──────── EXTRAIT

En 1898, à 17 ans, Monatte quittait le lycée, son baccalauréat en poche. Jeune révolté par la société bourgeoise, attiré par les idées contestatrices, il rejoignit le courant anarchiste dont une partie des militants formait l'aile marchante de la jeune CGT, en particulier celle qui avait été formée et sélectionnée au travers de la vaste école ouvrière de la fédération des Bourses du Travail et de son principal animateur et théoricien, Fernand Pelloutier. Ils représentaient les syndicalistes révolutionnaires, qui se retrouvèrent à la tête de la CGT, seule confédération syndicale jusqu'à la fin de la Première Guerre mondiale. Pour eux, le syndicat était par nature l'outil de l'émancipation des travailleurs, en opposition à l'action parlementaire et politique du Parti Socialiste.

────────────────
──────── DONNÉES FOURNIES

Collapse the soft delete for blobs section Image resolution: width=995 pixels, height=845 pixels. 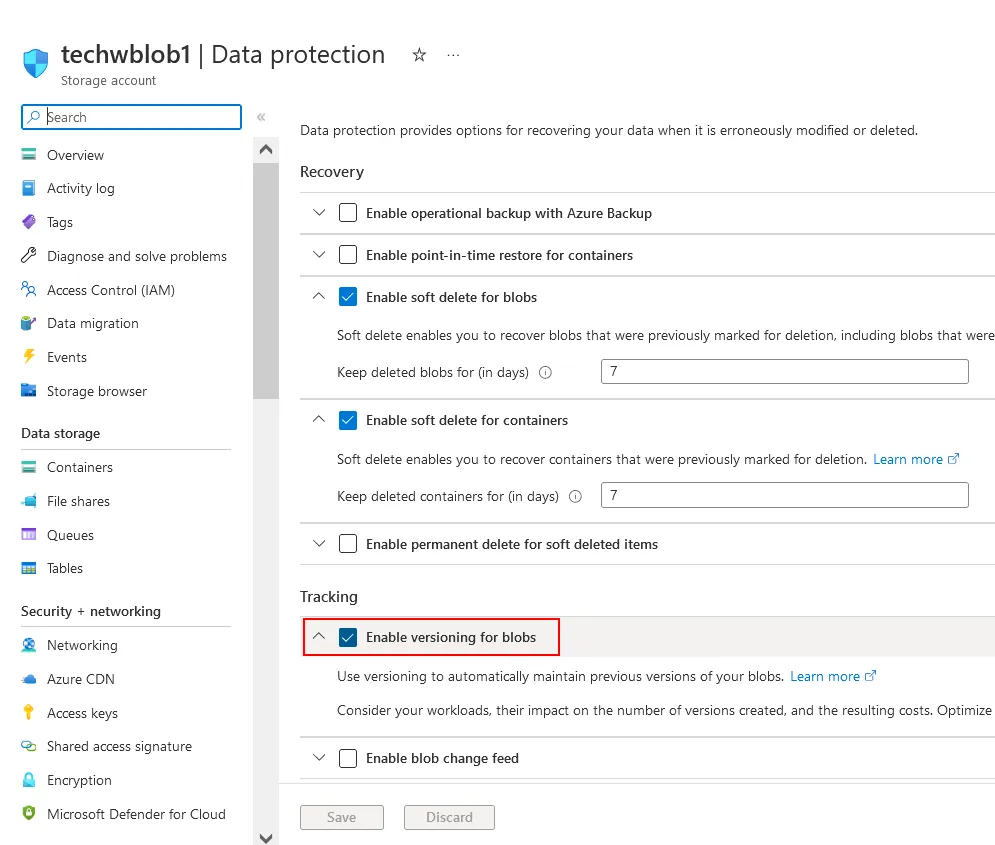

────────────────
──────── DONNÉES FOURNIES

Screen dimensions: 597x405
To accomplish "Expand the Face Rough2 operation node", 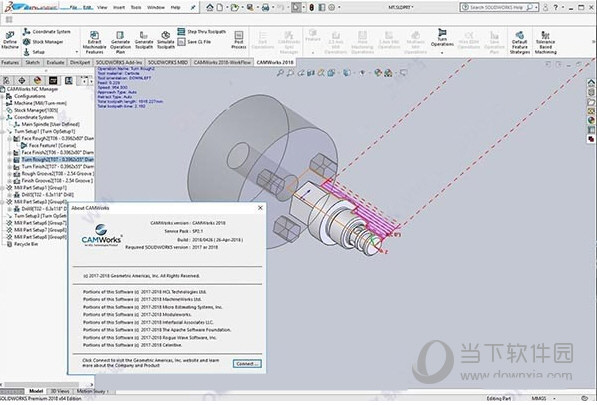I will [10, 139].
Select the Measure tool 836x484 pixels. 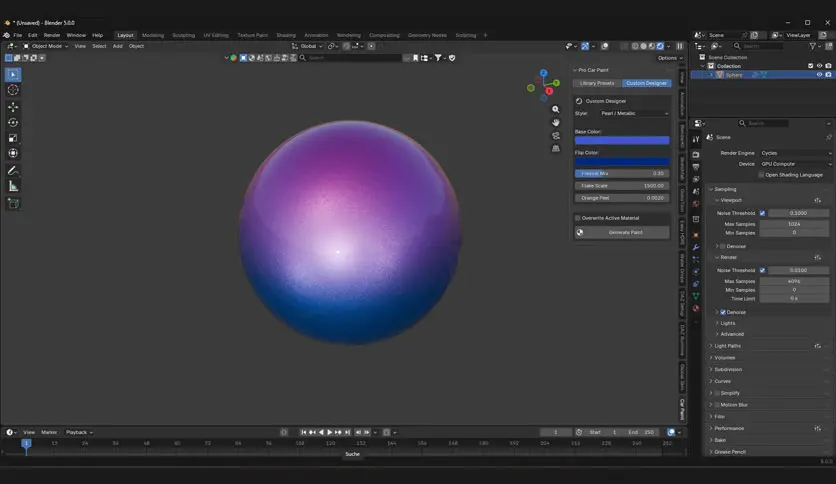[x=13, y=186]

────────────────
──────── DONNÉES FOURNIES

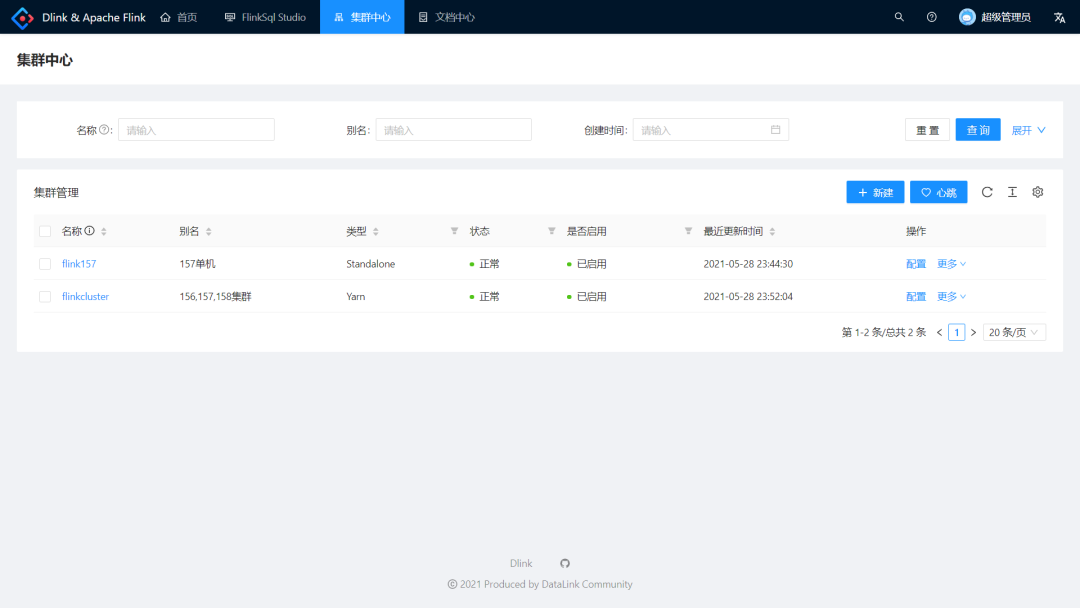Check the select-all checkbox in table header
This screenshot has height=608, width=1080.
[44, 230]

────────────────

**LA CONSIGNE**.
Recopiez le passage de l'extrait sur Monatte qui va de « En 1898, à 17 » à « du Parti Socialiste. », bornes incluses. Ne vous servez que de l'extrait pour répondre.

**RÉPONSE COMPLÈTE**.
En 1898, à 17 ans, Monatte quittait le lycée, son baccalauréat en poche. Jeune révolté par la société bourgeoise, attiré par les idées contestatrices, il rejoignit le courant anarchiste dont une partie des militants formait l'aile marchante de la jeune CGT, en particulier celle qui avait été formée et sélectionnée au travers de la vaste école ouvrière de la fédération des Bourses du Travail et de son principal animateur et théoricien, Fernand Pelloutier. Ils représentaient les syndicalistes révolutionnaires, qui se retrouvèrent à la tête de la CGT, seule confédération syndicale jusqu'à la fin de la Première Guerre mondiale. Pour eux, le syndicat était par nature l'outil de l'émancipation des travailleurs, en opposition à l'action parlementaire et politique du Parti Socialiste.